=== The problem ===
Return the lines below exactly as they appear, please, starting with the first and ending with the one that contains "Task: Open settings gear in sidebar".

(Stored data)
──────────
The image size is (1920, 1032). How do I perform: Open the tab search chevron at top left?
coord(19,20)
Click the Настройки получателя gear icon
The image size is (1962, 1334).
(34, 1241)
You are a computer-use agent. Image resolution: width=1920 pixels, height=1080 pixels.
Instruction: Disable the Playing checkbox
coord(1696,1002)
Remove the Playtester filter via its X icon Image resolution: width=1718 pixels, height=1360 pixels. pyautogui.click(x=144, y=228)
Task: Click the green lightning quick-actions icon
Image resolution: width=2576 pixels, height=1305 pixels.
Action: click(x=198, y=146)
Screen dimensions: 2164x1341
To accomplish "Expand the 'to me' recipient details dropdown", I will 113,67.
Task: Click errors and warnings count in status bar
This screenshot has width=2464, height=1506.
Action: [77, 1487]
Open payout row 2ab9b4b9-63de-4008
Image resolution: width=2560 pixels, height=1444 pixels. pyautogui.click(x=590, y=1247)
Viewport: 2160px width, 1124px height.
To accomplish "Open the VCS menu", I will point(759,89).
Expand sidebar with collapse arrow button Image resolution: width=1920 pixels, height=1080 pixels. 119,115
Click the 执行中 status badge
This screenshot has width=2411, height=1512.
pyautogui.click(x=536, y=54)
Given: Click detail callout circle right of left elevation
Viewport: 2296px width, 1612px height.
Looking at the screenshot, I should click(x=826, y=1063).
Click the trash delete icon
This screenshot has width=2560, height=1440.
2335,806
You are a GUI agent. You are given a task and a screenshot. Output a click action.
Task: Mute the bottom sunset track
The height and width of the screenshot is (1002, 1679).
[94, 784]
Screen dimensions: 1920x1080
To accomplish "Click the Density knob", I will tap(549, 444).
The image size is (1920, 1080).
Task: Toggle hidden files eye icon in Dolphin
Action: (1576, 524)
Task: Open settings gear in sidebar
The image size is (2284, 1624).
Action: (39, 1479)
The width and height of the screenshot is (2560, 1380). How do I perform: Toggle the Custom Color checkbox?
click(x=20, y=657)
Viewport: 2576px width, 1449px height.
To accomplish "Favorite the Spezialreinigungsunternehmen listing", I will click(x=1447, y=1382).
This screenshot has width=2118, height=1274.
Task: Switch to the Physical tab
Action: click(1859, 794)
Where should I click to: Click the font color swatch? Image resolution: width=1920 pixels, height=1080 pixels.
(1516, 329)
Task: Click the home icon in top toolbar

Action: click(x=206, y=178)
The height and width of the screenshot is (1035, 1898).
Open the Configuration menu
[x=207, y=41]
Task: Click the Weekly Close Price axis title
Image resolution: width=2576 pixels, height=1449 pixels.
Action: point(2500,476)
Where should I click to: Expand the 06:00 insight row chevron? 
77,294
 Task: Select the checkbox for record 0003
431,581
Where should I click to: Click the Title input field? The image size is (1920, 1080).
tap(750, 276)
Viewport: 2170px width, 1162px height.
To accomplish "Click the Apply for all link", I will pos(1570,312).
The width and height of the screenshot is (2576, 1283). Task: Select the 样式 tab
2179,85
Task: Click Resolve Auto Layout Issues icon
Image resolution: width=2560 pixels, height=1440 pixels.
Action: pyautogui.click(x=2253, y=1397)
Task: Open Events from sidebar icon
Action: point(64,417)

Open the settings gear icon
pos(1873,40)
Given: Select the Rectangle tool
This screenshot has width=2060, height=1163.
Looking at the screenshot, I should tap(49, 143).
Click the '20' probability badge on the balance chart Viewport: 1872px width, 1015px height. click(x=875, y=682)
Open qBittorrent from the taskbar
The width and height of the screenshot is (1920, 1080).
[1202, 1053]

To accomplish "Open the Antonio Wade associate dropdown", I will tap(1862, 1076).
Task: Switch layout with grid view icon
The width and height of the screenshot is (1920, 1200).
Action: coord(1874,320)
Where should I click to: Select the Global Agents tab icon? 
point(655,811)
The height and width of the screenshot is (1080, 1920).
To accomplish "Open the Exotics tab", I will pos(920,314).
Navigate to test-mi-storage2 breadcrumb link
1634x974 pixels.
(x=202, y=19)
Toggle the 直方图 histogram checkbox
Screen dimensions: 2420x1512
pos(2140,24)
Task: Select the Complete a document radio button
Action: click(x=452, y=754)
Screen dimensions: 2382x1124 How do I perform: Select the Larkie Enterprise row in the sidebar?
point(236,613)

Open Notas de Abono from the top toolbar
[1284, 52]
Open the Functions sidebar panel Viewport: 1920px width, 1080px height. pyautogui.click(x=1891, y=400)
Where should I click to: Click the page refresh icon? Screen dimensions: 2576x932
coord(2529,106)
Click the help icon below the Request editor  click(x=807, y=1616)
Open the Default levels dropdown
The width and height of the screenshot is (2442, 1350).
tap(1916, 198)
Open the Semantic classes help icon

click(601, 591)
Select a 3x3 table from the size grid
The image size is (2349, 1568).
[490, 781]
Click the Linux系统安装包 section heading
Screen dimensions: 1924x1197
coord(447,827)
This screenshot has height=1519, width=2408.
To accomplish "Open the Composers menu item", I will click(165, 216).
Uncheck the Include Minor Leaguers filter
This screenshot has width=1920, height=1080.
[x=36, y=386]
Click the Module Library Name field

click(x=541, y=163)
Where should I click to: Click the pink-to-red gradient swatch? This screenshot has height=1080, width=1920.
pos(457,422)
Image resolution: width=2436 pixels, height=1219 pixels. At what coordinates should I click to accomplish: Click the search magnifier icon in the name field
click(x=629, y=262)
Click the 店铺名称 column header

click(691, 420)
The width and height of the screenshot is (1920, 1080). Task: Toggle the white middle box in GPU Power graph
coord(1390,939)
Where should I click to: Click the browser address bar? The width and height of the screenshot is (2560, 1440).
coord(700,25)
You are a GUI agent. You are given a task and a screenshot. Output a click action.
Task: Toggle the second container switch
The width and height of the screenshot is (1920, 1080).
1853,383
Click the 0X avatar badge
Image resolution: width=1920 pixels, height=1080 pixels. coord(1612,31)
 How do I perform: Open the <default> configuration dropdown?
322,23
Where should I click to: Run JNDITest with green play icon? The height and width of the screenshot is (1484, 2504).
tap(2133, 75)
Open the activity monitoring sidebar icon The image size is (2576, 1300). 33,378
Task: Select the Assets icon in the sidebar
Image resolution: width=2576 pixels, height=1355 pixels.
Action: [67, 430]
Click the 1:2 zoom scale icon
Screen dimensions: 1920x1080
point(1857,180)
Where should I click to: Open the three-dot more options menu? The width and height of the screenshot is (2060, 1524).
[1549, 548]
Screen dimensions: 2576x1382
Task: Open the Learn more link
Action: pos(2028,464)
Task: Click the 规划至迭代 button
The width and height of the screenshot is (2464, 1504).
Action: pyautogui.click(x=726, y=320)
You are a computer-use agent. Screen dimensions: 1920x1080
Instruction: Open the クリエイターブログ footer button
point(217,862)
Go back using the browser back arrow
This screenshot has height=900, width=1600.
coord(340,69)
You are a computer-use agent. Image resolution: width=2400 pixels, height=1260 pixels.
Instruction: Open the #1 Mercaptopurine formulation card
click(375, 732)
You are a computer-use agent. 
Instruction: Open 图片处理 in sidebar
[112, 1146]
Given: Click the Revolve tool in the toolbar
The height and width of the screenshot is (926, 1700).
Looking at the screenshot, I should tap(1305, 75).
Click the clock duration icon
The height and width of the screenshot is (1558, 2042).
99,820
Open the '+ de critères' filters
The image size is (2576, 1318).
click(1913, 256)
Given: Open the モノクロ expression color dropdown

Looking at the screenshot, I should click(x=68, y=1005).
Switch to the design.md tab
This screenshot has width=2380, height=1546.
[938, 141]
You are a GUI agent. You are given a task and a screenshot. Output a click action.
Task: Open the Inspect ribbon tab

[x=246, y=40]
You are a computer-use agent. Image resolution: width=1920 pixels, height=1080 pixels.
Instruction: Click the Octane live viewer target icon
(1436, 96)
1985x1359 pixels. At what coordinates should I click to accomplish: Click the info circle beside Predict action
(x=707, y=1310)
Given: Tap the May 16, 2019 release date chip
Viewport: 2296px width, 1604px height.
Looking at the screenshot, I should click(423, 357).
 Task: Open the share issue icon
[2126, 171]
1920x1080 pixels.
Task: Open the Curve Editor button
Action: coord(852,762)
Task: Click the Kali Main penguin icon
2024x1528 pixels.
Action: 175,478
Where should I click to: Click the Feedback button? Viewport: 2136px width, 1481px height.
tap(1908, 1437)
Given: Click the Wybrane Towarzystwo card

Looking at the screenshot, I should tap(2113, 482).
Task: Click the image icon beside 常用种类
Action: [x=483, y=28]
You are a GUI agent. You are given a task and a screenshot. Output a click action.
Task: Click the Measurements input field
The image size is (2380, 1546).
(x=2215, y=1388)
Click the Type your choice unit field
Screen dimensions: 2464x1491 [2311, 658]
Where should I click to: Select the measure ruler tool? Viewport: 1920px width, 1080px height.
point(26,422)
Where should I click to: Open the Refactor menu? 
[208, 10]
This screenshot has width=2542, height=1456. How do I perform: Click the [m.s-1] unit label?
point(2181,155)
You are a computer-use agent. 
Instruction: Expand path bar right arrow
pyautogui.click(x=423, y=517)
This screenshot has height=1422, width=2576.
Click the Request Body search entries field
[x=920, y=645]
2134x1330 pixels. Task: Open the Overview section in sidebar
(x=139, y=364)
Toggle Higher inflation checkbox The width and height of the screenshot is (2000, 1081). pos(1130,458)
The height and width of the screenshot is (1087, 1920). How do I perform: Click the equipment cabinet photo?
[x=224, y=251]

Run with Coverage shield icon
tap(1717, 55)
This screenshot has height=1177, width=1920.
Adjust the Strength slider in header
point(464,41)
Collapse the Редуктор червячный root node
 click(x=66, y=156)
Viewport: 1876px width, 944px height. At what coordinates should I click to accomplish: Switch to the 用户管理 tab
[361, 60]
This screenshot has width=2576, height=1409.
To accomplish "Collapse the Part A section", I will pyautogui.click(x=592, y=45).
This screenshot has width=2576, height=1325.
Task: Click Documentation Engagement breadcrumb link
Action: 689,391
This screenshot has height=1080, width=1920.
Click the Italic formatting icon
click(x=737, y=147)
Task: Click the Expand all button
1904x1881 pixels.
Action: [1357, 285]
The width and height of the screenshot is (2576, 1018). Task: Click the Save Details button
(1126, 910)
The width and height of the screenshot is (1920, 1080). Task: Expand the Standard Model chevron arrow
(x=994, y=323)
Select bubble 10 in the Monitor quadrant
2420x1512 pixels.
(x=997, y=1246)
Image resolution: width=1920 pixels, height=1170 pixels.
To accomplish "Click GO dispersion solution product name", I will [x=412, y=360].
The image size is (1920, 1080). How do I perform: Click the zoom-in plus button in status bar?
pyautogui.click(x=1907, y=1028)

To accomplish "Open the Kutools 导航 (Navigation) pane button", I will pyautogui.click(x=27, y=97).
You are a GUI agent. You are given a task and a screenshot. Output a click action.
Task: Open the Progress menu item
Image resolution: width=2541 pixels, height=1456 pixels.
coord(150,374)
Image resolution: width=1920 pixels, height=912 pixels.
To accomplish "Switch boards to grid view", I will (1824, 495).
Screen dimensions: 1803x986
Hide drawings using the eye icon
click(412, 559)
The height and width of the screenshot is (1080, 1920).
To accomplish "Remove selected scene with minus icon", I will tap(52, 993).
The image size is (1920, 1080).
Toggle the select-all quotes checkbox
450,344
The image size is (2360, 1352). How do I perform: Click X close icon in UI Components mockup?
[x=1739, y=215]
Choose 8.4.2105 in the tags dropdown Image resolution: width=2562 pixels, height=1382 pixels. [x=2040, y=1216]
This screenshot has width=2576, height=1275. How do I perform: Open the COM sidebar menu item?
──────────
=== Output for this exercise ===
The image size is (1920, 1032). How do I perform: Open the tab search chevron at top left?
coord(19,20)
Click the Настройки получателя gear icon
The image size is (1962, 1334).
(34, 1241)
You are a computer-use agent. Image resolution: width=1920 pixels, height=1080 pixels.
Instruction: Disable the Playing checkbox
coord(1696,1002)
Remove the Playtester filter via its X icon Image resolution: width=1718 pixels, height=1360 pixels. pyautogui.click(x=144, y=228)
Task: Click the green lightning quick-actions icon
Image resolution: width=2576 pixels, height=1305 pixels.
Action: click(x=198, y=146)
Screen dimensions: 2164x1341
To accomplish "Expand the 'to me' recipient details dropdown", I will 113,67.
Task: Click errors and warnings count in status bar
This screenshot has width=2464, height=1506.
Action: [77, 1487]
Open payout row 2ab9b4b9-63de-4008
Image resolution: width=2560 pixels, height=1444 pixels. pyautogui.click(x=590, y=1247)
Viewport: 2160px width, 1124px height.
To accomplish "Open the VCS menu", I will point(759,89).
Expand sidebar with collapse arrow button Image resolution: width=1920 pixels, height=1080 pixels. 119,115
Click the 执行中 status badge
This screenshot has width=2411, height=1512.
pyautogui.click(x=536, y=54)
Given: Click detail callout circle right of left elevation
Viewport: 2296px width, 1612px height.
Looking at the screenshot, I should click(x=826, y=1063).
Click the trash delete icon
This screenshot has width=2560, height=1440.
2335,806
You are a GUI agent. You are given a task and a screenshot. Output a click action.
Task: Mute the bottom sunset track
The height and width of the screenshot is (1002, 1679).
[94, 784]
Screen dimensions: 1920x1080
To accomplish "Click the Density knob", I will tap(549, 444).
The image size is (1920, 1080).
Task: Toggle hidden files eye icon in Dolphin
Action: (1576, 524)
Task: Open settings gear in sidebar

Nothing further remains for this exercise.